Puntos fuertes y aspectos mejorables

Puntos fuertes:

  • Portabilidad excepcional: 42 cm plegada es una cifra que marca la diferencia. Cabe en una mochila de senderismo estándar sin ocupar el espacio que exigiría una caña de tramos convencional. Para viajes en coche, excursiones de varios días o simplemente para llevarla como respaldo, es un acierto.
  • Construcción honesta: La combinación FRP con tejido de carbono cruzado a 45° ofrece una durabilidad que supera a muchas telescópicas de entrada que he visto romperse en el primer tirón serio.
  • Versatilidad de longitudes: Ocho opciones permiten elegir la herramienta adecuada para cada escenario. No es lo mismo pescar en un arroyo estrecho que en un embalse abierto, y poder elegir es un lujo que no todas las gamas ofrecen.
  • Mango cómodo: El tejido del mango cumple su función sin pretensiones. No se degrada con facilidad y ofrece buen agarre.

Aspectos mejorables:

  • Sensibilidad limitada: El FRP no transmite las micro-vibraciones con la misma fidelidad que el carbono de alto módulo. Para pesca de golpe y flotador con picadas finas, se echa de menos algo más de nervio en la punta.
  • Peso en longitudes mayores: Aunque la descripción la califica de ultraligera, las versiones de 4,5 y 5,4 metros acumulan peso en la mano tras horas de uso. No es un problema exclusivo de este modelo, pero conviene tenerlo en cuenta si planeas jornadas largas.
  • Ausencia de funda rígida: La caña se entrega sin protección externa más allá de su propio cuerpo. Para transporte en mochila con otro material, una funda de neopreno o tubo semirrígido sería una adición bienvenida.
  • Juego en los tramos: Con el uso prolongado, es previsible que los tramos telescópicos desarrollen un ligero juego. Mantenerlos limpios de arena y aplicar una cera específica para cañas telescópicas cada cierto tiempo ayuda a prolongar la vida útil del sistema.

Veredicto del experto

Esta caña telescópica de FRP con refuerzo de carbono es una herramienta honesta que cumple lo que promete: ofrecer una caña funcional, portable y resistente para pescadores que valoran la practicidad sin renunciar del todo al rendimiento. No va a sustituir a una caña de carbono de tramos en tu equipo principal, pero como caña de viaje, de respaldo o para esas salidas improvisadas donde no quieres cargar con material voluminoso, tiene mucho que ofrecer.

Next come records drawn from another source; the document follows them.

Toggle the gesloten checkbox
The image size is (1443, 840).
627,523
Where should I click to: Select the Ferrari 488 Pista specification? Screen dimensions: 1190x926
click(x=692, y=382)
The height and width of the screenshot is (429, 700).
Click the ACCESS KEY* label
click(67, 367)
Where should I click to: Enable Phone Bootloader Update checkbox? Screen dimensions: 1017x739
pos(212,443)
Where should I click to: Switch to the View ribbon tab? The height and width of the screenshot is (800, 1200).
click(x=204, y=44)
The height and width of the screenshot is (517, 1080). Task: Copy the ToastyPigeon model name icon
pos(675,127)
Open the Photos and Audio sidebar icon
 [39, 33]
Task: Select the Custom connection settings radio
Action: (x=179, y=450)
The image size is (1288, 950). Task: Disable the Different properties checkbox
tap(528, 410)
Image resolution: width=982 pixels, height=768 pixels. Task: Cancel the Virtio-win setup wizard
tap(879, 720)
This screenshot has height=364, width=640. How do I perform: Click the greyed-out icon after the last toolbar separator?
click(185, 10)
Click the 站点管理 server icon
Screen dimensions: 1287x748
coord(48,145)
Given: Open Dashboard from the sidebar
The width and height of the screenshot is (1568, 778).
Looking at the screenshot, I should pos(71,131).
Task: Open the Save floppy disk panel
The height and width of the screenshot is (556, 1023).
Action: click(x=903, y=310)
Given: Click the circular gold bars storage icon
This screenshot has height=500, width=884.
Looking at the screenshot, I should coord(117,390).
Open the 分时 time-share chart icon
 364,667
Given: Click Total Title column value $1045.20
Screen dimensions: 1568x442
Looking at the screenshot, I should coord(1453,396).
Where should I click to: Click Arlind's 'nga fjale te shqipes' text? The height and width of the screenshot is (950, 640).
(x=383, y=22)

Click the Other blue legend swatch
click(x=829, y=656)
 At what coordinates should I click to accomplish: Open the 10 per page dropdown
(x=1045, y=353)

Mi recomendación: elige la longitud según tu escenario habitual, no según la que suene más impresionante. Si pescas principalmente en embalses desde orilla, la de 3,6 o 4,5 metros es tu opción. Si te mueves por ríos y arroyos, no te pases de 2,7 metros. Y siempre, siempre, sécala bien antes de guardarla. Una caña telescópica bien cuidada dura años; una descuidada, te abandona en la primera salida importante.